*** Opening Entries provided ***

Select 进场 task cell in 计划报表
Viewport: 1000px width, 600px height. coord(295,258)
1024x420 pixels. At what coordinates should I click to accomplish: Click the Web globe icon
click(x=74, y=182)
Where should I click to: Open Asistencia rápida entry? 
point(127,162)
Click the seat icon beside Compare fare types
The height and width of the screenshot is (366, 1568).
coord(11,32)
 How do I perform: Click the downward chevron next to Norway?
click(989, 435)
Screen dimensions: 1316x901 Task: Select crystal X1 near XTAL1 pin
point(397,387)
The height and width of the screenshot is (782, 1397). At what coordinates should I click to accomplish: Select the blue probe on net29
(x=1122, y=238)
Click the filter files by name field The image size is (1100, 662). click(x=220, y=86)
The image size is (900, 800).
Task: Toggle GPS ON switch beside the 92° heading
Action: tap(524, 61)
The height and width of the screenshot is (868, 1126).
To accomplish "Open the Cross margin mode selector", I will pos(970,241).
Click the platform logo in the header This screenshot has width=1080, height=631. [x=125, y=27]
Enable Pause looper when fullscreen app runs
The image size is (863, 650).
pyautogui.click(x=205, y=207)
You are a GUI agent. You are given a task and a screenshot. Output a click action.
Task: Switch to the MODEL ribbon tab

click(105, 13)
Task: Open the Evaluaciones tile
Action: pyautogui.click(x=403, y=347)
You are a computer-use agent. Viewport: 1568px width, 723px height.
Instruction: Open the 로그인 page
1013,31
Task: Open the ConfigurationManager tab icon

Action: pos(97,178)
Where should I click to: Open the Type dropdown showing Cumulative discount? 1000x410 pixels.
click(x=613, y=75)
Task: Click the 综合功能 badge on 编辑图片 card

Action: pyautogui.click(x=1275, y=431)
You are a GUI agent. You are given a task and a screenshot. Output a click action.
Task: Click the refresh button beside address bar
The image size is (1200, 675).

*** Closing Entries provided ***

_What you will do_. Beginning at the line that holds "Task: Click the 综合功能 badge on 编辑图片 card", copy every line through the end of the entries exactly as given, and only those lines.

_Finished task_.
Task: Click the 综合功能 badge on 编辑图片 card

Action: pyautogui.click(x=1275, y=431)
You are a GUI agent. You are given a task and a screenshot. Output a click action.
Task: Click the refresh button beside address bar
The image size is (1200, 675).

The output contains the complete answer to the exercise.